# Breather Hose Kit, Mk4 1.8T, Reinforced Silicone



## dubboi808 (Feb 19, 2002)

Looking under my hood today and spotted a crack on the breather hose near the top from the valve cover was wondering if anyone has had this kit on their car? http://www.034motorsport.com/engine...-kit-mk4-18t-reinforced-silicone-p-19987.html 

was also looking at the eurojet ones is there any difference between the. 

TIA!!


----------



## groggory (Apr 21, 2003)

Lots of people run those kits. Both are good and both are super similar to each other.


----------



## dubboi808 (Feb 19, 2002)

cool thanks for the quick response!:thumbup::thumbup:


----------



## cri-cri (Sep 27, 2009)

I have the 034 kit. It's a nice piece of work. Practically it replaces all the pieces in the diagram except no. 1, 4 and 16:


----------



## 01TornadoWolf (Jun 18, 2009)

def recommend the 034 kit. good quality and replaces the brittle L-bend under the intake mani too


----------



## dubboi808 (Feb 19, 2002)

cri-cri 

thanks for posting up the picture! I'm ordering it tomorrow also with the valve cover gasket. My engine looks like there's little oil splatter around the manifold!!


----------



## DrTrae (May 31, 2005)

Sorry to hijack. OP might be interested in this as well.

Does anyone know if it's sensible to buy the Breather kit, if you want to run their Catch Can kit later down the road? (When I have the money ) I don't wanna buy the whole kit if I only need the lower block and maybe the block to intake mani hoses.

Also, my question is in reference to a 02' NB 1.8t. I'm pretty sure the hoses aren't exactly in the same spots. I think the PCV and DV are positioned a little differently in their stock locations as well.


----------



## 01TornadoWolf (Jun 18, 2009)

DrTrae said:


> Sorry to hijack. OP might be interested in this as well.
> 
> Does anyone know if it's sensible to buy the Breather kit, if you want to run their Catch Can kit later down the road? (When I have the money ) I don't wanna buy the whole kit if I only need the lower block and maybe the block to intake mani hoses.
> 
> Also, my question is in reference to a 02' NB 1.8t. I'm pretty sure the hoses aren't exactly in the same spots. I think the PCV and DV are positioned a little differently in their stock locations as well.

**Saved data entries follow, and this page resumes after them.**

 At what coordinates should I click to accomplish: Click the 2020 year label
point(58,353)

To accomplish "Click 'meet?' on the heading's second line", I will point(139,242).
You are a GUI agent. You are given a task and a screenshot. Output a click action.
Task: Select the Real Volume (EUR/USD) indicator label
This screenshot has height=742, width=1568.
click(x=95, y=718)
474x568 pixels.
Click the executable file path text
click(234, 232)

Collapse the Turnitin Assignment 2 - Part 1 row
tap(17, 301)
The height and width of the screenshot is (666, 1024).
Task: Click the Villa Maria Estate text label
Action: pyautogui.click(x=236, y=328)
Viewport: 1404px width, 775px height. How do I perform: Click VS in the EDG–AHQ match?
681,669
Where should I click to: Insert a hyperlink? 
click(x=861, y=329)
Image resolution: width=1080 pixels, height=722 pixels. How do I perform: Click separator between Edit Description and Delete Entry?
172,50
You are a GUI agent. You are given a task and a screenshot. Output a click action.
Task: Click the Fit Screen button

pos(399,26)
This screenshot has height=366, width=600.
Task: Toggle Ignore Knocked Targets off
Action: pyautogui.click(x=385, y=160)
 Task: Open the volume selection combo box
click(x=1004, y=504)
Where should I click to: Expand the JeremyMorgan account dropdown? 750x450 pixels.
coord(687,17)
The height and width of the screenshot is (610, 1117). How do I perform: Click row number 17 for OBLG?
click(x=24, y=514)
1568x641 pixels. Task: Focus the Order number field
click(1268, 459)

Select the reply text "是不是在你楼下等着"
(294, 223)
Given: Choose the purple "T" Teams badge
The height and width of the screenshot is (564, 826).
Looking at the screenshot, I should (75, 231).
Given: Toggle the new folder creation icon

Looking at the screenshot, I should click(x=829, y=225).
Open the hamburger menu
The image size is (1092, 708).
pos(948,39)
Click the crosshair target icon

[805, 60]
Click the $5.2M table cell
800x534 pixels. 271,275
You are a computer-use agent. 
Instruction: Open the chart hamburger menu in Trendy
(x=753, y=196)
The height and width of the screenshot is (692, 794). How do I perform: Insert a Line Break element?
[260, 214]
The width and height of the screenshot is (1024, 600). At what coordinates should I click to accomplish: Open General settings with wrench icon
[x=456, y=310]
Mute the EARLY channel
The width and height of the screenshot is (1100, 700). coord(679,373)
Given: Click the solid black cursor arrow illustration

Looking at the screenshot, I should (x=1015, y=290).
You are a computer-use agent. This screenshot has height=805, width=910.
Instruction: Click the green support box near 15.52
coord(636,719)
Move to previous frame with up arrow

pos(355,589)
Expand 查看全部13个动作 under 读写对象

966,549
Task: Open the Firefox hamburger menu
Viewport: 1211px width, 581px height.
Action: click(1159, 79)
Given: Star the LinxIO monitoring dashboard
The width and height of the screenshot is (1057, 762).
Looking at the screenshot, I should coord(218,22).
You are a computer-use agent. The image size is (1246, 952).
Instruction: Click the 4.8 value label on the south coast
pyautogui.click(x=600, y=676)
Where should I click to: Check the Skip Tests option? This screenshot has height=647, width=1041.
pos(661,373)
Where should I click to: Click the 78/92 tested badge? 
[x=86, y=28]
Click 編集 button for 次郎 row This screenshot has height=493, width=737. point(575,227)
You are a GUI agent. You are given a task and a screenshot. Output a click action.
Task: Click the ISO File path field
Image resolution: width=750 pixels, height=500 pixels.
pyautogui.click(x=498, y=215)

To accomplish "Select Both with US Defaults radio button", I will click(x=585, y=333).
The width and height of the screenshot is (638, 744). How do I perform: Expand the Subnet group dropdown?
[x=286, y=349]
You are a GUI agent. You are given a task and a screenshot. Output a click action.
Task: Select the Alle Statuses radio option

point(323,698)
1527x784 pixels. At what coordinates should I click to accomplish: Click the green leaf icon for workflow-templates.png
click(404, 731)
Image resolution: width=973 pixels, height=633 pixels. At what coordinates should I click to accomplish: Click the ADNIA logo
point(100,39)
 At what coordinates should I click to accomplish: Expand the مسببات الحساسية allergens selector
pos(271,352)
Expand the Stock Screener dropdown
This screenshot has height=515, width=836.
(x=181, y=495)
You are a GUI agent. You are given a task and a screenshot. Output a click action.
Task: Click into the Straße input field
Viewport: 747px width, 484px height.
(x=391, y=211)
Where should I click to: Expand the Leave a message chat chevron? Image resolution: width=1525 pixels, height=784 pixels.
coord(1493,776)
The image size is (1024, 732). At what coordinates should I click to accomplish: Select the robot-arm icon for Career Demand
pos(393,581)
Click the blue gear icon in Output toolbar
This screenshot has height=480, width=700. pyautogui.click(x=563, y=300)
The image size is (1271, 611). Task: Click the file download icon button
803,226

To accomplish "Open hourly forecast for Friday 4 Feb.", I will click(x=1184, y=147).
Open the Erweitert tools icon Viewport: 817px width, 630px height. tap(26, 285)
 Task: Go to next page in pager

i just use their lower pcv hose and then use 3/4" oil/fuel hose for the upper portion to my catch can. the 034 lower hose made installation easier. the upper portion is really not needed in my mind since it can easily be replaced with just 3/4" ID oil/fuel hose.


----------



## Imola Yellow GTi (Oct 27, 2000)

cri-cri said:


>


*Folks who have '03 and up 1.8T who have the small nipple off the valve cover breather 034s replacement for hose number as 10 in the diagram will not work.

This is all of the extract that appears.